In the 401(k) industry, revenue sharing is a compensation practice in which money is paid to plan providers out of 401(k) investments by the managers of these investments. Revenue sharing may also include 12b1 fees and sub t/a fees. Many fund companies pay revenue sharing fees in a variety of amounts and many mutual fund companies don’t pay them. Many third party administration (TPA) firms and plan advisors herald the use of revenue sharing producing funds because these payments are supposed to be used to offset administrative expenses, which are usually borne by the plan participants.
Prior to the implementation of the fee disclosure regulations in July 2011, it is still possible that TPAs and plan advisors may not inform plan sponsors in the amount of the revenue sharing amounts received and what they are used for. I used to work for a TPA that actually pocketed the revenue sharing fees without disclosure and then invented a fee to justify the pocketing of those fees.
So if you look at the definition of payola and kickback, are revenue sharing payments that much different? Revenue sharing payments are an incentive for TPAs and plan advisors to steer 401(k) money to the funds that pay them because they are used to offset administrative expenses. Since some fund families pay them and some don’t and some pay more than others, how is it not a kickback or like payola? The only reason I find is that the Department of Labor and Congress hasn’t found the practice to be illegal.
Friends that I have the industry say that I’m too hard on the revenue sharing practice and that I should keep in mind that this practice saves participants money because they typically are the ones who pay for the administration of their 401(k) plans. Without revenue sharing, my friends state that plan participants would lose more of their account balance to fees.
The problem with that argument is that there is a hidden cost with the selection of revenue sharing producing funds which negates their savings. The hidden cost is the actual selection of these revenue sharing producing funds. Since these funds pay revenue sharing to plan providers, they certainly have to be recouped in some fashion. Revenue sharing payments are not “manna from heaven”, they are probably reflected in the fund’s management expense ratio. Low cost mutual funds, index mutual funds, and exchange traded funds (ETFs) typically don’t pay revenue sharing because of the low fee and transparency of these investments. Add in the fact that more than 70% of mutual funds fail to meet the benchmarks that index funds and ETFs almost meet, and then you see where I’m going. Revenue sharing payments may actually induce TPAs, plan advisors, and plan sponsors to pick funds that are more expensive and underperforming to funds that don’t pay them. That would negate the benefits of these payments. So the hidden cost may be the lost opportunity to invest in a low fee fund that may produce a greater return that would more than compensate for the extra plan fees (since these funds pay no revenue sharing fees).
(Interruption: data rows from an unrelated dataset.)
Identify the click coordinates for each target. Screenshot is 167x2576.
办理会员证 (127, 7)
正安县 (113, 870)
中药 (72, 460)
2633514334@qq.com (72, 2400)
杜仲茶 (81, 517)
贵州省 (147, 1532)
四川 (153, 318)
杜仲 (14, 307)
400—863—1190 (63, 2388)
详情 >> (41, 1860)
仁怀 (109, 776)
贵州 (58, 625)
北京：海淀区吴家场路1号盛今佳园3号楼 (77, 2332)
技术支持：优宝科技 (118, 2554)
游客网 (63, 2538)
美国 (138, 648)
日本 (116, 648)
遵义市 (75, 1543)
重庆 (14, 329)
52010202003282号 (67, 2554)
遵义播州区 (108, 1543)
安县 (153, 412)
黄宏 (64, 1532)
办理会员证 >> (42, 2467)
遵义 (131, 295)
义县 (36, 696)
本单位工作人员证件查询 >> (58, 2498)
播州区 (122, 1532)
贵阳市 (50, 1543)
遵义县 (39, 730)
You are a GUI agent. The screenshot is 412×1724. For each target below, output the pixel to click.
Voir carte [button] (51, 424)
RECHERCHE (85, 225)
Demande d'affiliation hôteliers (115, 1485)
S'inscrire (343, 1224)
Here is another hidden cost, increased liability. A TPA I know states their fee and then states that their fee is lowered by the selection of “select” funds, as selected by the plan custodian. The selection of mutual funds for a participant directed ERISA §404(c) should be done in conjunction with the plan’s investment policy statement (IPS). Does an investment policy statement state that whether a mutual fund pays revenue sharing is a part of the criteria for its selection? I don’t recall seeing revenue sharing mentioned in an IPS. Is my legal theory that farfetched? Maybe, but probably would survive a motion for summary judgment.
My friends in the industry will state that my views will be made obsolete by the fee disclosure regulations because plan sponsors and eventually plan participants will know all the fees behind the administration of their plan and all revenue sharing payments received. I disagree, because I believe that plan participants and sponsors will only be concerned with the bottom line as to the net expense of plan administration. While they will know the revenue sharing payments, they will fail to understand the lost opportunities by using revenue sharing paying funds.
While I am not proposing that plan sponsors and advisors avoid revenue sharing paying funds, I want them to understand that many fund companies don’t pay these fees and using these funds may actually cost them more to use in the long run than if they stuck with an index fund or ETF.